Südzucker Landwirtschaft sammelt seit 2020 Ergebnisse aus Feldversuchen mit Robotern. In den letzten drei Jahren reduzierten die Roboter den Unkrautbefall unter verschiedenen Unkrautdruckbedingungen signifikant. Die Bekämpfungseffektivität lag zwischen 90 und fast 98 Prozent. In zwei der drei Jahre erzielten die autonomen Systeme Ergebnisse, die mit drei herkömmlichen Nachauflaufherbiziden vergleichbar waren. Im Jahr 2025, bei hohem Unkrautdruck, konnten die Roboter nicht alle Pflanzen von den Versuchsflächen entfernen.
Die Ergebnisse hinsichtlich der Pflanzenverluste fielen ebenfalls zugunsten der Roboter aus. Sie arbeiteten schonender als die konventionelle mechanische Bodenbearbeitung mit Hacken und Eggen, eine Methode, die mit erheblichen Schäden an Zuckerrübenpflanzen verbunden ist. Bei Farmdroid unterschieden sich die Verluste in keinem der drei Jahre signifikant von der unbehandelten Kontrollgruppe. Farming GT schnitt ähnlich ab, verursachte jedoch unter hohem Unkrautdruck im Jahr 2025 größere Verluste. Dennoch sollte die mit Farming GT erreichte Pflanzendichte von über 90.000 Pflanzen pro Hektar die Produktivität laut Dokument nicht beeinträchtigen.

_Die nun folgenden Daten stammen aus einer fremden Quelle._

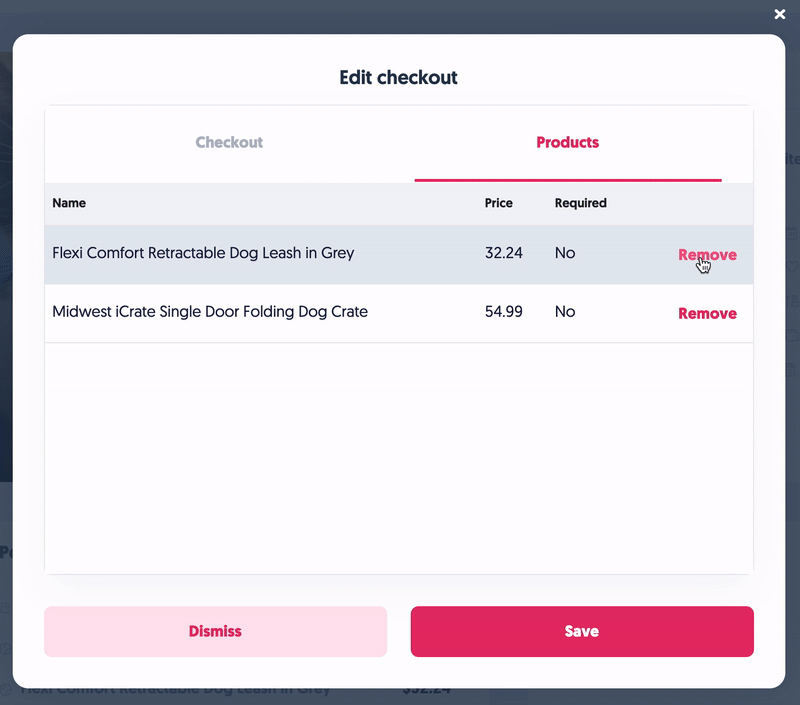Select the Products tab
Viewport: 800px width, 705px height.
pos(567,142)
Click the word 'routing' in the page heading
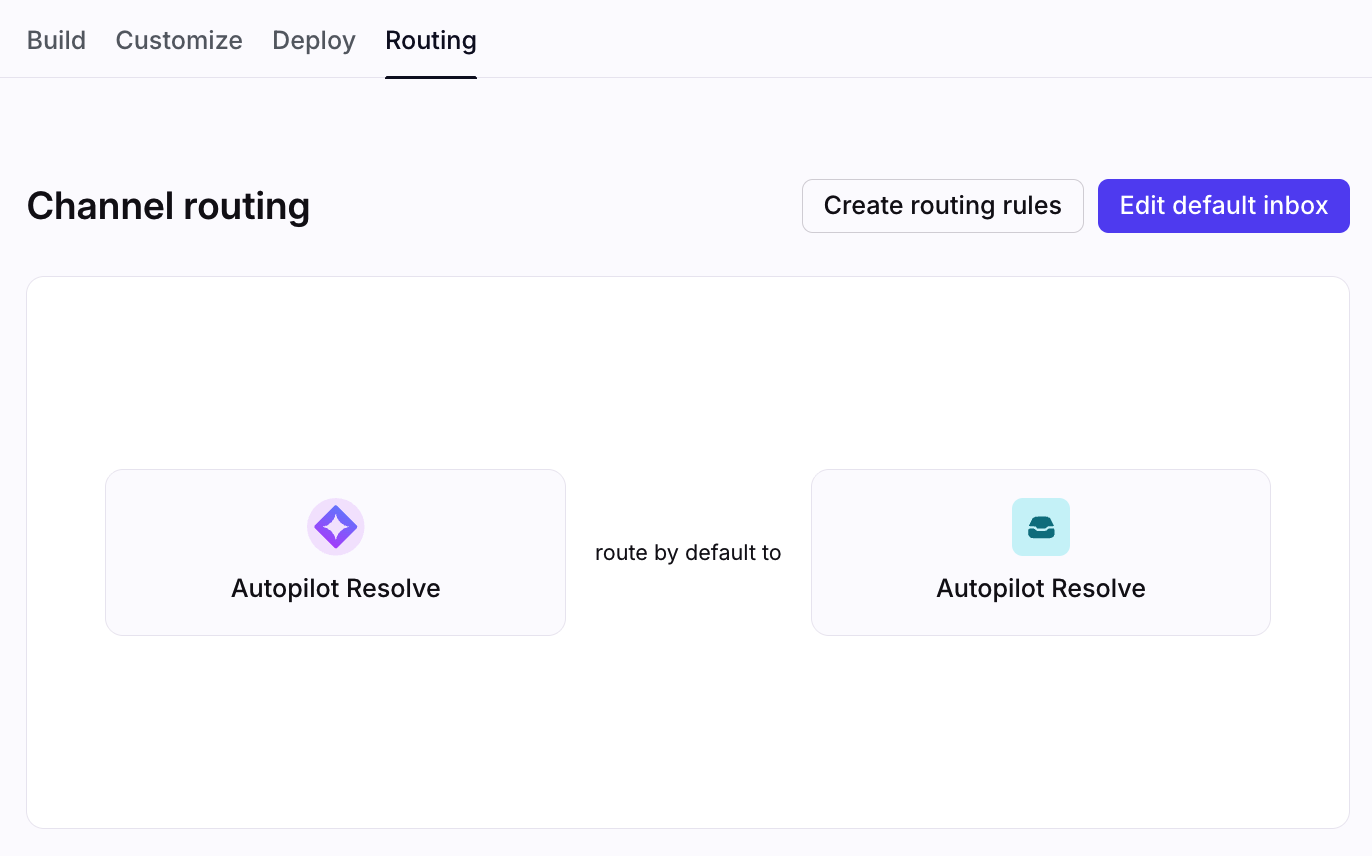 coord(246,206)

Tests deuten auf ein Potenzial zur Reduzierung des manuellen Unkrautbekämpfungsaufwands im ökologischen Landbau hin. Die praktische Anwendung erfordert jedoch eine Analyse für jeden einzelnen Betrieb. Die Leistungsfähigkeit wird durch Arbeitsbreite und -geschwindigkeit begrenzt. Die Systeme eignen sich am besten für große, ebene Flächen mit wenigen Manövern. Der Einsatz an Hängen, auf steinigen Flächen oder mit Mulch bedeckten Oberflächen wird in den technischen Unterlagen nicht empfohlen.